───── DATASET RECORDS ─────

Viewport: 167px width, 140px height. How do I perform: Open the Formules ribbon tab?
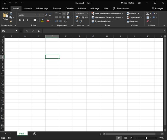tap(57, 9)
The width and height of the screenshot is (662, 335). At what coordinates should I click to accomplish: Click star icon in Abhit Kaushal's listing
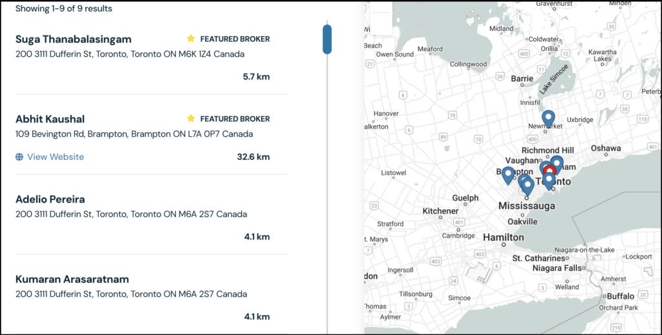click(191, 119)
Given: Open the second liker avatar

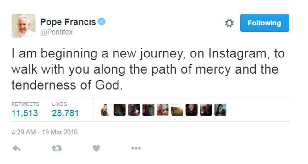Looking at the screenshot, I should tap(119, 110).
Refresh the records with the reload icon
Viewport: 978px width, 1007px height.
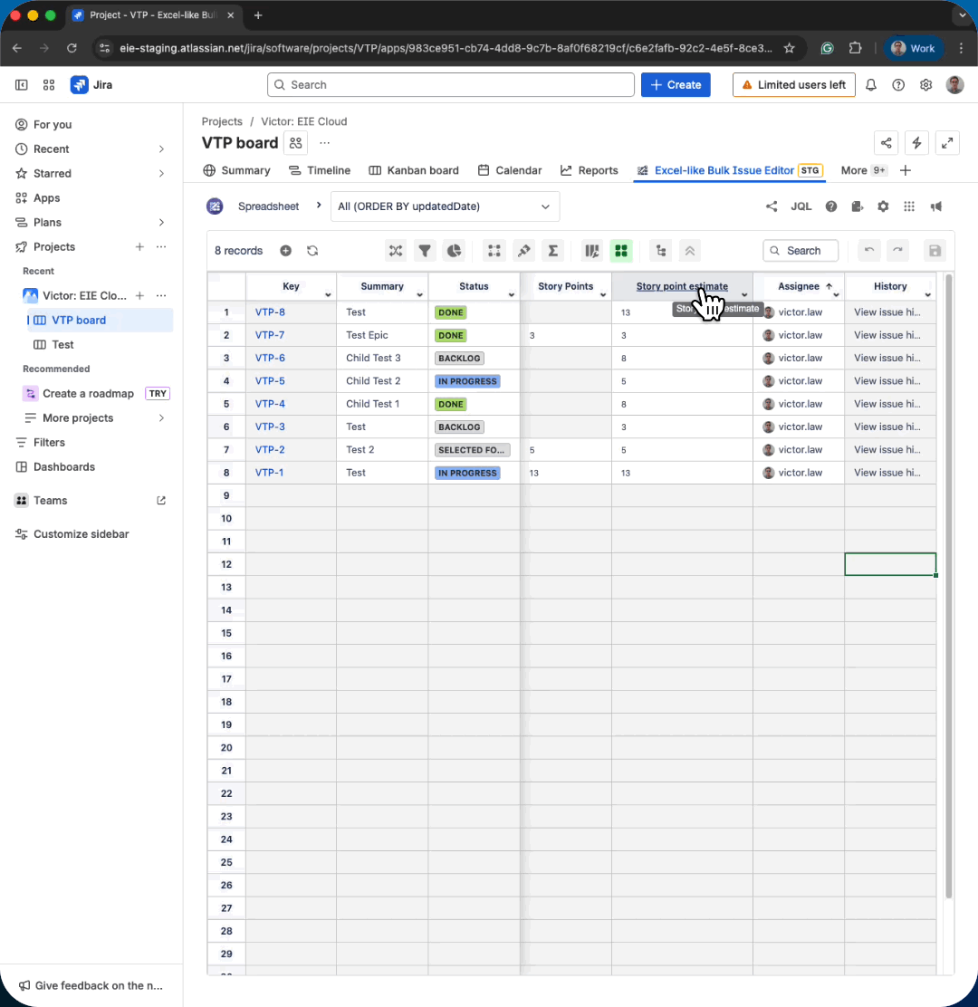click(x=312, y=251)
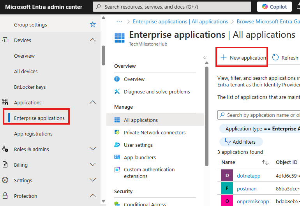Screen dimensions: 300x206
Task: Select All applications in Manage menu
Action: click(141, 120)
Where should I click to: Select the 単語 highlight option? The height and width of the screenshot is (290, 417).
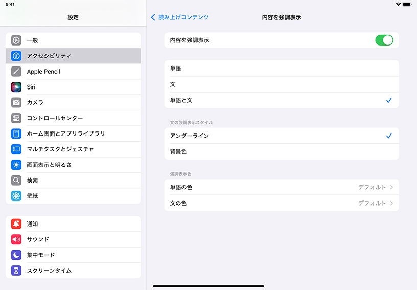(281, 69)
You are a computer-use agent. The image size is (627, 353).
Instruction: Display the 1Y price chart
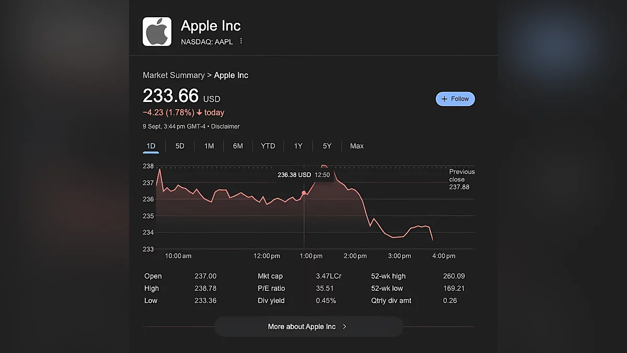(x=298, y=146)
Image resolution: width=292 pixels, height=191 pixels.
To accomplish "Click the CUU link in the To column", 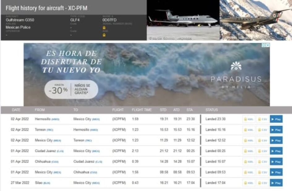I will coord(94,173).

─────
───── DATASET RECORDS ─────

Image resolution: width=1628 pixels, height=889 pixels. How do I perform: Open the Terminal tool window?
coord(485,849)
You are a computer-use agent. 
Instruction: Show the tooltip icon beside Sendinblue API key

─────
───── DATASET RECORDS ─────

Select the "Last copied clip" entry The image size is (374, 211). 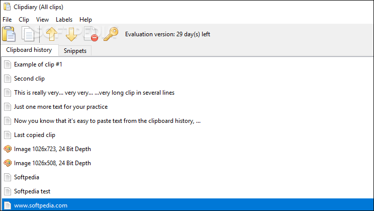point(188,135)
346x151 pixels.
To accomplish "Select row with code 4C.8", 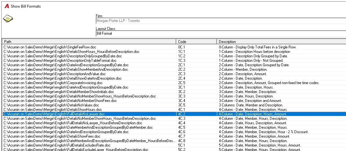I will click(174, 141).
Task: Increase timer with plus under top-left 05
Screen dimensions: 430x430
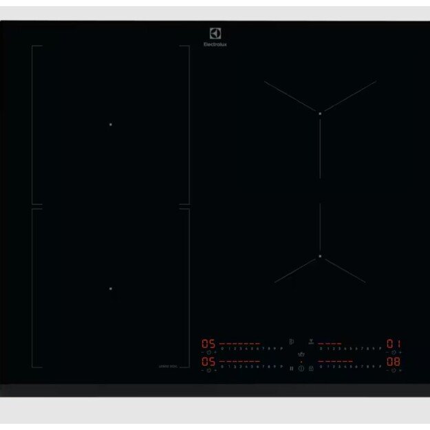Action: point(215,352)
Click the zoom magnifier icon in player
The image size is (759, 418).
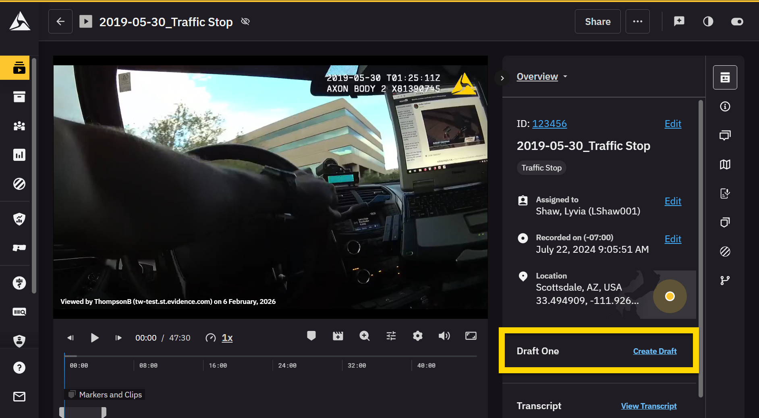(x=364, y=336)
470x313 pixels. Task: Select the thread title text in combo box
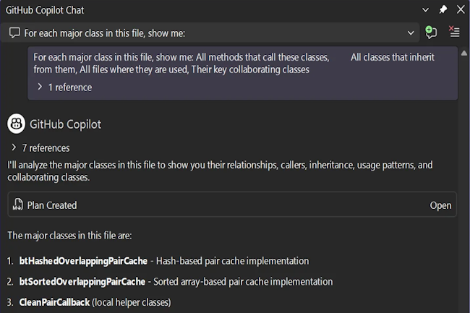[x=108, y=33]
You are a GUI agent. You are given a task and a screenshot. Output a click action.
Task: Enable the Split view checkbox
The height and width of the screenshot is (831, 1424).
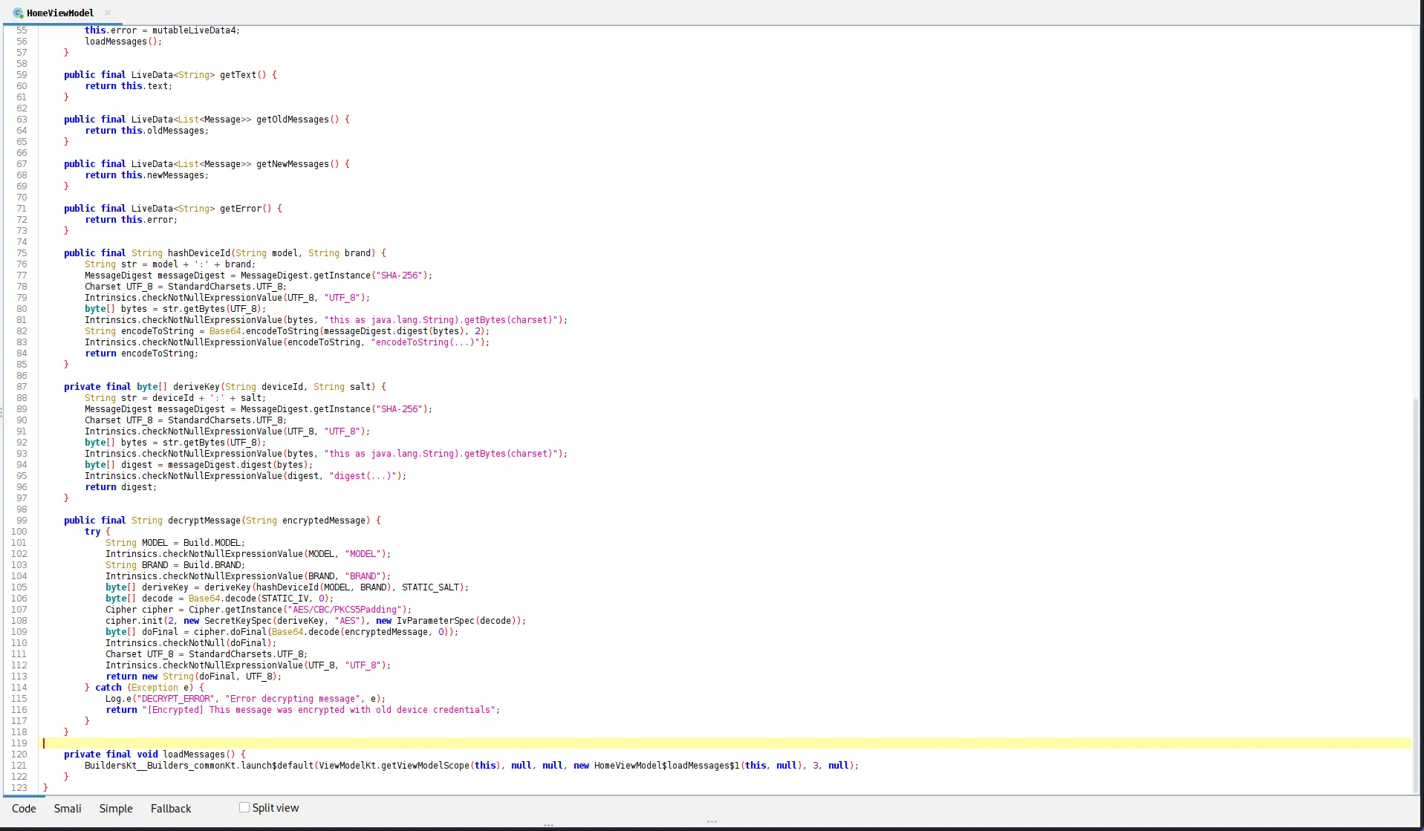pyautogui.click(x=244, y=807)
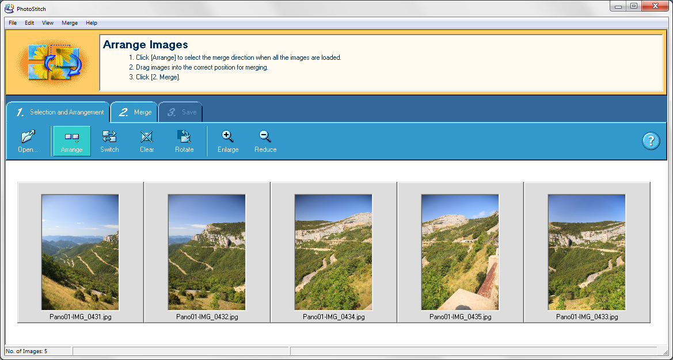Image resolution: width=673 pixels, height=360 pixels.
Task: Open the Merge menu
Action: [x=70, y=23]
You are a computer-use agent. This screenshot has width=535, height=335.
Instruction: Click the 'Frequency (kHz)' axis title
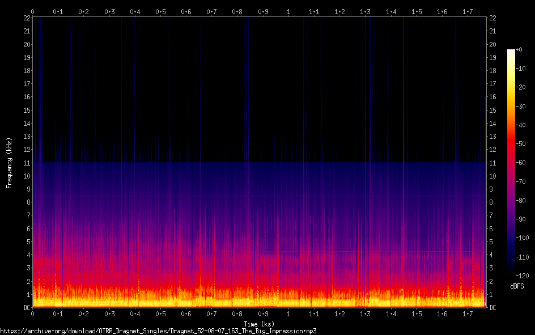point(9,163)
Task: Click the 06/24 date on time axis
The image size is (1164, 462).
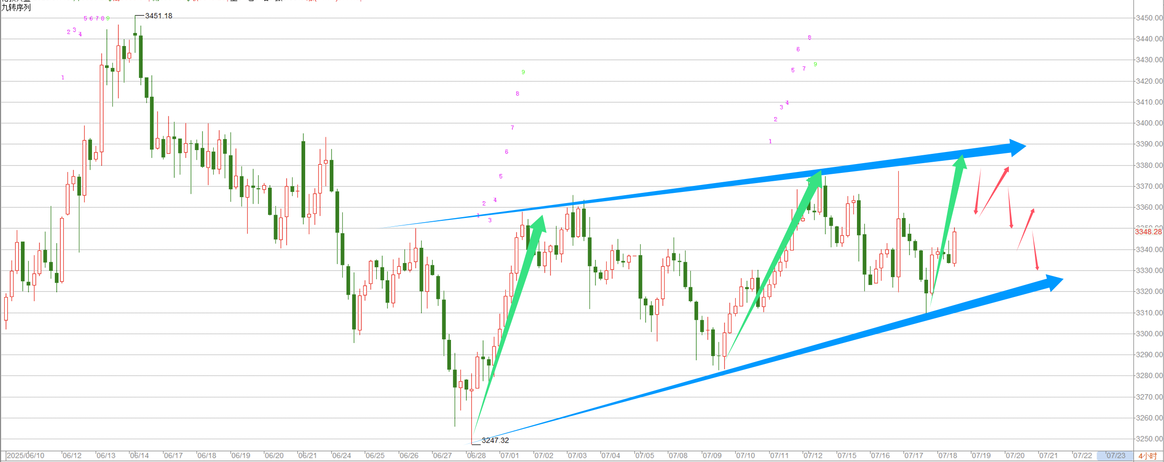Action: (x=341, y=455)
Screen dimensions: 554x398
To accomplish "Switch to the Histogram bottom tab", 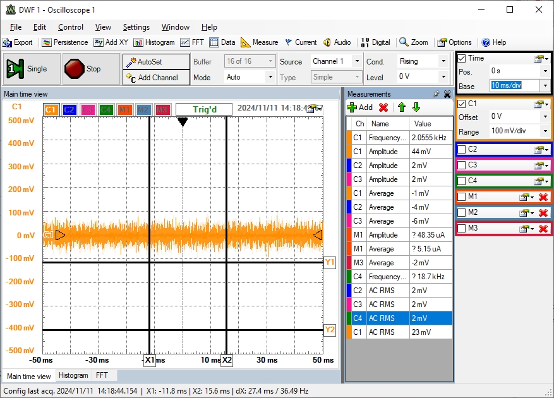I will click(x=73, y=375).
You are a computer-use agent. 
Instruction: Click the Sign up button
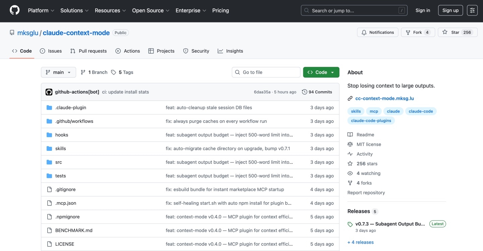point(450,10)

─────

DESCRIPTION OF THE TASK.
List, from the entries above, every line in which the word "computer" shows up.

RESULT.
You are a computer-use agent. The image size is (627, 353).
You are a computer-use agent. 
You are a computer-use agent. This screenshot has width=535, height=335.
You are a computer-use agent. 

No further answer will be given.